Apart from the arrangements, it was especially exciting how other association members would react to the refugee team. Van Huenen initially noticed “some reluctance” within WVV, he says. “That makes sense, those boys come from all over the world, especially from Africa and Arab countries. Then you wonder if everything is going well.”

That happened, says Van Huenen. He was wary of confrontations with opponents, how they would react to a team with Arabic and English as the main languages. “That wasn’t too bad either,” says Van Huenen. “The language barrier may also prevent you from swearing at each other. The focus is on football.”

Heated discussion

Hang out with the players of WVV 5 for a while and you notice how important the team has become to them. Fierce discussion during training about who can take a penalty kick, afterwards a debate in the canteen about the substitution policy. Does everyone have the right to equal playing time, regardless of the score? Or does the win count and the best players get preferential treatment? The majority leans towards the latter. “We are fanatical,” says 43-year-old captain Tata Zubairu. “Ultimately we want to become champions and take this team to the fourth division.” Just before the winter break they are in the middle bracket.

What everyone agrees on: WVV 5 has quickly become like a family for the players, despite the very different backgrounds and ages. For example, Zubairu, a stocky attacker and father of four, says he successfully imported cars into the English-speaking Sud-Ouest region in western Cameroon, until the war between separatists and the army reached his village and he fled.

Defender Emre Kilavuz from Istanbul is only eighteen. He is the son of a judge and says he fled his country “for political reasons”. Kilavuz forms a couple at the back with 23-year-old Somalian Omar Farah Jama, who, he says, came to the Netherlands because of clan violence in his hometown of Galkayo.

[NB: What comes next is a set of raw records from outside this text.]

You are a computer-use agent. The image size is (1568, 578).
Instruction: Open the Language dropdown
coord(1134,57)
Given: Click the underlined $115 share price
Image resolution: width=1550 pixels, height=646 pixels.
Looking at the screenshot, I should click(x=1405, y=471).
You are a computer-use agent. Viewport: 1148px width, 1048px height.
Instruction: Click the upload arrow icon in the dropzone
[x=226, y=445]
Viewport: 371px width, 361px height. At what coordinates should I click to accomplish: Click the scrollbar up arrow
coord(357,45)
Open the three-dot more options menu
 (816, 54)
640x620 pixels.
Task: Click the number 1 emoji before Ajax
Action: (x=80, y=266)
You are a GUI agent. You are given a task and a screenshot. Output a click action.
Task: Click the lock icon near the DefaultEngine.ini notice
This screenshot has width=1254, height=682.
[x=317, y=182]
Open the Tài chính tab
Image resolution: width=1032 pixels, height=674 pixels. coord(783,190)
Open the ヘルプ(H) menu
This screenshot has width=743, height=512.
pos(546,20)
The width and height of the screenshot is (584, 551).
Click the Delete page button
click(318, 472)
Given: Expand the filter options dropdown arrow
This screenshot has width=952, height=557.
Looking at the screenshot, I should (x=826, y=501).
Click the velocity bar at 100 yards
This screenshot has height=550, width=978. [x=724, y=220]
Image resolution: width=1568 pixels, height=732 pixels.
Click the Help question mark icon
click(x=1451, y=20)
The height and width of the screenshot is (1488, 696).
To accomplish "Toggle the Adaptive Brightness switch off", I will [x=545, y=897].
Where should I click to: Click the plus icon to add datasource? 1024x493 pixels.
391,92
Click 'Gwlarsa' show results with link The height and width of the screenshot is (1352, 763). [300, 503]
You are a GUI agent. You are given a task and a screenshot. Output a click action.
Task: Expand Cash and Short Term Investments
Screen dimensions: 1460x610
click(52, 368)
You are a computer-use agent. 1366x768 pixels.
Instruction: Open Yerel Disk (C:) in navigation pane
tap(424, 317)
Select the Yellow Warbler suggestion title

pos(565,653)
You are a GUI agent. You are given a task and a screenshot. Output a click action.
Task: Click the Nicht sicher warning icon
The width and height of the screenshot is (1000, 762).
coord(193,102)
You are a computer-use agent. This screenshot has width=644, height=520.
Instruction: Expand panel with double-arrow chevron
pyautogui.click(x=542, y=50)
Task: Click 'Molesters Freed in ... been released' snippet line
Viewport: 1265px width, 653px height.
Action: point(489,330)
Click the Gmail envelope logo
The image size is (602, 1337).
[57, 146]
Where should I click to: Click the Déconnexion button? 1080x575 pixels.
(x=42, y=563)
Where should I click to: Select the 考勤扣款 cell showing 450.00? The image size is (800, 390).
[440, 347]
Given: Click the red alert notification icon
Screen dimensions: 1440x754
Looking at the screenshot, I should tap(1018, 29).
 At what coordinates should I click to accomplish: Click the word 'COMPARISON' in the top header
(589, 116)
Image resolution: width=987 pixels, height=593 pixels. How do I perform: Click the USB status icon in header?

Midfielder Mohammed Halima (33) even experienced two wars, he says. Halima escaped from Syria in 2013 and ended up at the University of Dnipro in Ukraine through a friend. After the Russian invasion he fled to the Netherlands.

The players of WVV 5 usually do not know each other’s stories or only partially know them. They hardly talk about it among themselves. “No matter how different the details are, at the core we share the same experiences,” says Halima. “And everyone came here alone. We have been busy with our worries all week, so it is nice not to be reminded of them at the club. We talk a lot about football.”

Sudden farewell

The future can present itself at any moment in the form of a sudden farewell. After all, everyone is awaiting a decision on their asylum application. The 28-year-old Nigerian Gods Power Imadi, a strong midfielder, has just heard that he can stay in the Netherlands. In Nijmegen to be precise, because that is where he is assigned a home. He is very happy with it, says Imadi, but he will miss WVV 5. “We have become very close in a short time, football is without a doubt the best thing that has happened to me here.”

A training from WVV 5. Some players have never played on a large field.
Photo’s Merlin Daleman

It won’t be difficult to find a replacement for Imadi. New players regularly report from reception locations in the area. But first the match against VV Kesteren awaits. The defensive tactics initially work out well. Kesteren hardly creates any chances, WVV becomes dangerous a few times via counters. Just before half time things go wrong when the opponent’s tall striker heads in a cross. Ultimately, Kesteren wins 2-0.

After the final whistle, Emre Kilavuz, the best of the bunch, lies defeated on the field. He is exhausted, he says when a teammate asks if everything is going well. Then the trainer of the second team of WVV steps onto the field. He doesn’t have enough players, is there anyone who wants to play a match this afternoon? Kilavuz jumps up. “What time do we start?”